There are other factors possibly weighing these rights down, too. One is that it’s not clear yet what the streaming services situation is; the UFC has met with digital companies like Amazon and Oath (the Verizon-owned company that’s combined AOL and Yahoo), but it’s not yet specified if they’re angling to sell those companies a full broadcast package like what Fox had a separate carved-out package (and if the latter, what content that would take away from the broadcast deal). And that speaks to a larger potential concern for broadcasters; the UFC’s broadcast fights have often underwhelmed in interest and ratings thanks to many of the top fighters being regularly put on pay-per-view, so broadcasters have to be curious about just what level of UFC content they’re getting and what kind of guarantees they’ll have there.

Beyond that, too, there’s marketplace competition. Good godthat’s Vince McMahon’s music:

Complicating matters is the fact that WWE’s rights are up in the fall of 2019. WWE’s scripted programming and audience makeup is much different than the UFC’s. But a channel like FS1 could look at WWE as acceptable replacement programming in case it loses UFC rights.

WWE executives met with Fox executives in Los Angeles earlier this summer, with Shanks meeting with the WWE’s top executives, including George Barrios, chief strategy and financial officer, and Paul “Triple H” Levesque, executive vice president of talent, live events and creative.

The meeting was part of a WWE road show where it spoke with various networks, including CBS and Disney, plus digital companies like Amazon and YouTube to show the power of its programming.

Because WWE’s exclusive negotiating window with NBC doesn’t end until the spring of 2018, they did not negotiate contract points or talk about rights fees.

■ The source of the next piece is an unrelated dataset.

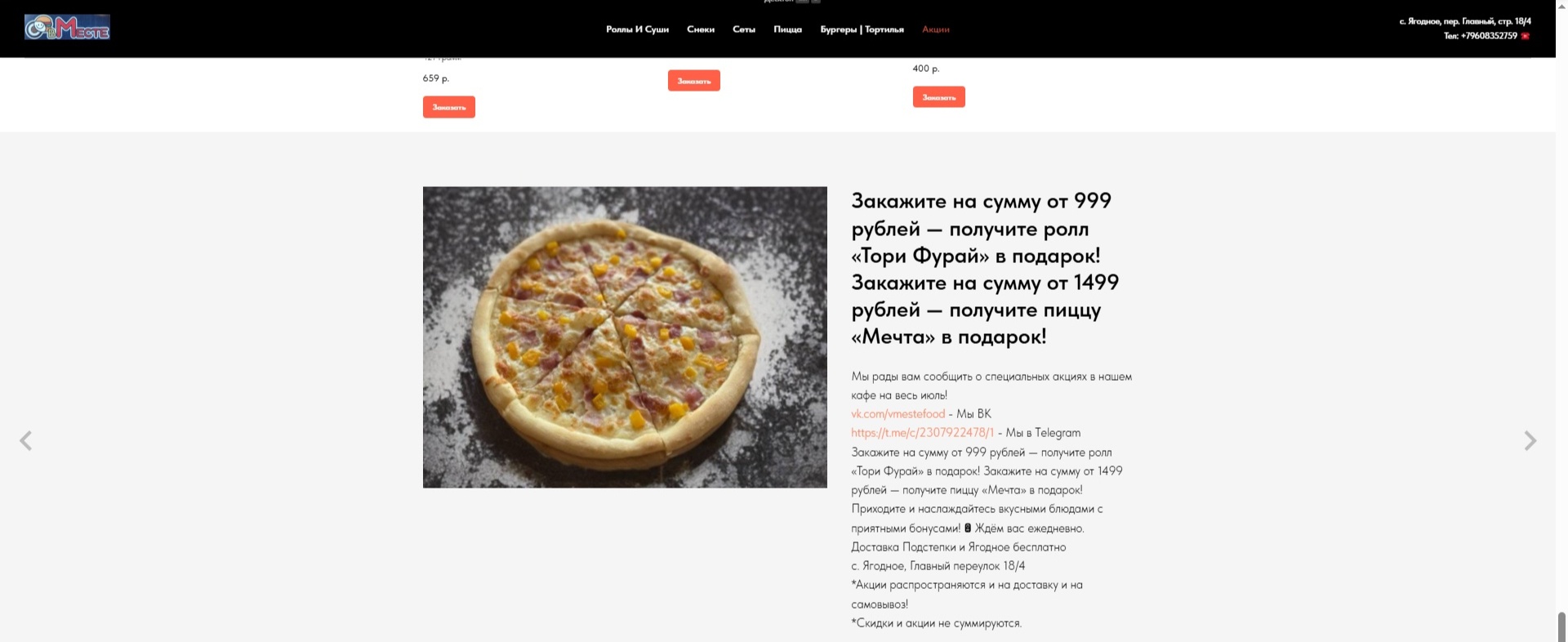Order the item priced 659 р.
This screenshot has width=1568, height=642.
pos(448,107)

WWE will make around $180 million from its NBC deal in 2017.

As Ourand notes there, it’s not that WWE’s programming or audience is exactly what the UFC has, but there is some crossover between the properties. And that makes it particularly notable that they’re coming to market at a similar time as the UFC, and talking to many of the same players, both in the traditional broadcast realm and in the digital space. There aren’t a ton of other big sports rights coming to market any time soon, so both of these companies could wind up doing quite well despite that, especially if they manage to get the streaming companies involved.

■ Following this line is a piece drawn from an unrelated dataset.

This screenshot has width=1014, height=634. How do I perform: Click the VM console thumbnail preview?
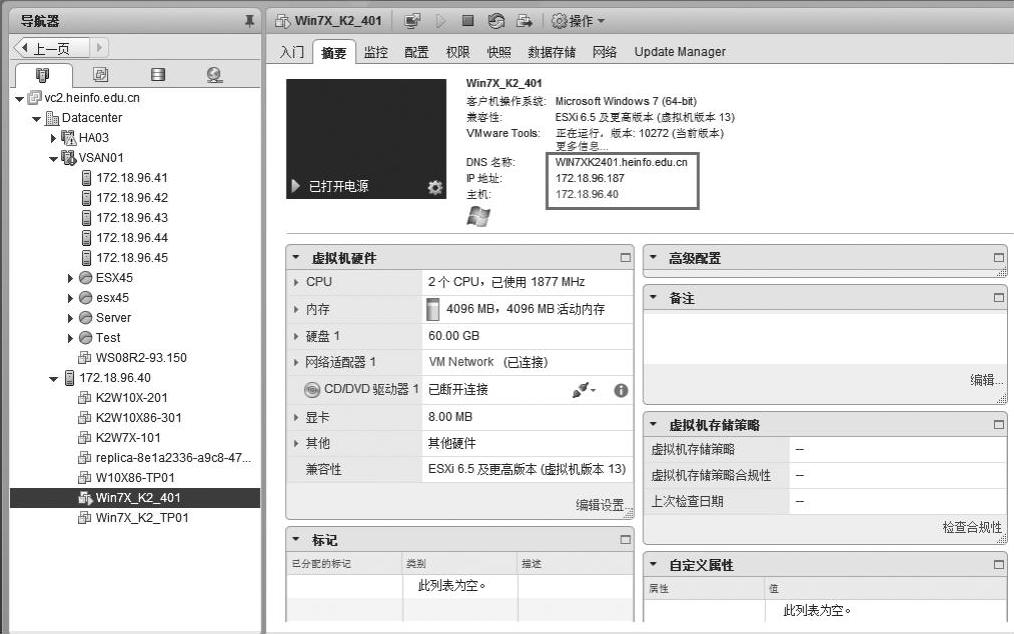(x=366, y=139)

But it’s easy to see some of these players being okay with landing either the UFC or the WWE, and that could reduce the pressure (and thus, the bidding) for either. We’ll see how it all plays out in the end, but for now, it looks like those $450 million projections from the UFC may be pretty optimistic.

[Sports Business Journal]

About Andrew Bucholtz

Andrew Bucholtz is a staff writer for Awful Announcing.

  • Bscotch Bscotch

    Why do they need DirecTV to “handle PPV?”

  • souvien

    UFC may I introduce you to NASCAR and Poker, fellow members of the Used-To-Be-The-Next-Big-Thing club?

  • Greg Dove

    advertisers are no longer there. kids don’t watch tv. loose loose for ufc

  • Liberty or Death

    Don’t these idiots realize how many people are cutting the cord and dumping the satellites? Stay with Fox and negotiate a streaming deal. You’ve grown on Fox and their platforms – stay the course and continue to improve your product. The last thing the UFC needs to do is go switching networks and platforms. Hint: try keeping some continuity for once and build on the brand.

  • YouAreWrongAndDumb

    That top picture is basically emblematic of everything wrong with this country. An overweight idiot that has way too much money and influence over modern society.